Selby mówi wtedy jakby tłumacząc się, że „tylko chce żyć”. I trudno tu się dziwić, to była młoda, zahukana dziewczyna, wciągnięta w zupełnie inny świat, inne życie. I nagle ten świat zawalił się na jej głowę, choć wcale tego nie chciała. Aileen jako bardziej doświadczona i chyba bardziej kochająca, „pozwala jej odejść” – bierze całą winę na siebie, dzięki czemu jej ukochana jest wolna i może dalej żyć, ma pewność, że nic złego jej nie spotka.
W tym kontekście słowa Aileen: „Kocham cię całym sercem i duszą, nigdy cię nie zawiodę” nabierają o milion razy mocniejszego sensu. Bo faktycznie ona WIEDZIAŁA, co tam się odbywa, że to jest intryga, że jest podsłuch i że to jest ich szansa, by zapewnić Selby spokój i wolność. Zgodziła się na to i podarowała jej to, kiedy wiedziała, że sama siebie już nie uratuje.

Ta scena mnie powaliła swoim kunsztem. Bo musiałam obejrzeć ją 2 razy by to wszystko dotrzeć. Z pozoru jest to bezładny potok słów dwóch miotanych silnymi emocjami kobiet, z których jedna wydaje się być wredną zdradziecką... ekhm… Jednak gdy obejrzy się mając na względzie te wszystkie niuanse, o których napisałam, zobaczy się jedną z najbardziej nieoczywistych, mistrzowskich scen w historii kina.

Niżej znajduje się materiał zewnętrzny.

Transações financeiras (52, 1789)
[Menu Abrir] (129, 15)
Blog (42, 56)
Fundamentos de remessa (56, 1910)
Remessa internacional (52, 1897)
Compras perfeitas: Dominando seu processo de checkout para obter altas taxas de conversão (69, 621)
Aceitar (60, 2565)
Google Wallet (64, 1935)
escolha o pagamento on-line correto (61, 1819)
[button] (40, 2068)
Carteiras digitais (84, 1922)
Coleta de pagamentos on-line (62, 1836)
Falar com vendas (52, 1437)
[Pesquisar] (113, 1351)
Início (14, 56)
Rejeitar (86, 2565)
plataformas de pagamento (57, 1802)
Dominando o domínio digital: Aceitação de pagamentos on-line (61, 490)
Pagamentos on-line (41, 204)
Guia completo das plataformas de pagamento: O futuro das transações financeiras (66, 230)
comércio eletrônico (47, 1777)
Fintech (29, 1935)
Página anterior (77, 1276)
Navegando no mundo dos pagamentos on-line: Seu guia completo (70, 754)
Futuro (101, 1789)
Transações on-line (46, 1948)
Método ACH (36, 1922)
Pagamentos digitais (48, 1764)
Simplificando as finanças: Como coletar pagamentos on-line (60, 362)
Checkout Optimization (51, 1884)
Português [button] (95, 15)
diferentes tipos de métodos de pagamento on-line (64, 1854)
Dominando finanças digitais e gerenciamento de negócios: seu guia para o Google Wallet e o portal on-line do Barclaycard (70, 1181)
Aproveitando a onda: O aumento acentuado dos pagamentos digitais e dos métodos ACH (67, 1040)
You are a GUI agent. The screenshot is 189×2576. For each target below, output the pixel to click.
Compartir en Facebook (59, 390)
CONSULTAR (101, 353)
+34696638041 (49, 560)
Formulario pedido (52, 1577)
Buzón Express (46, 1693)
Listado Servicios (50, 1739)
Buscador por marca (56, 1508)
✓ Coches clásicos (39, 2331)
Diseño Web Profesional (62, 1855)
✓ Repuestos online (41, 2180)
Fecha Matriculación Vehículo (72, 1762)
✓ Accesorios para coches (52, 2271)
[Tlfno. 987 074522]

Rozmowa, w której niewiele zostało powiedziane wprost, ale która niesie taki ładunek emocjonalny, że można by nim obdzielić co najmniej kilka podrzędnych „dramatów”.

ocenił(a) film na 8
Kurczakblee

Ta sena również zwróciła moją uwagę. Ale od razu dostrzegłam poświęcenie Aileen. Dla mnie cały film jest naszpikowany takimi niuansami i niedopowiedzeniami, nie tylko ta rozmowa. Ona stanowi jakby kropkę nad ,,i".

ocenił(a) film na 6
Kurczakblee

no łał sherlocku

ocenił(a) film na 9
Kurczakblee

To nie była skomplikowana scena, dość logiczna, podobny wątek w kinie już miał nie raz miejsce.

ocenił(a) film na 9
Brumhilda

Anyway brawo dla Charlize.. Wybitnie zagrane

ocenił(a) film na 6
fejsbukowy1994

Normalna rozmowa więżnia ze wspolnikiem, gdzie w połowie jej trwana, więzień orientuje się, że wspólnik idzie na współpracę z policją.
Co w tym nadzwyczajnego? Dziesiątki takich motywów było w filmach, a jeszcze więcej wydarza się w prawdziwym życiu.

Inna sprawa, że świetnie zagrana i bez wątpienia najlepsza w tym filmie.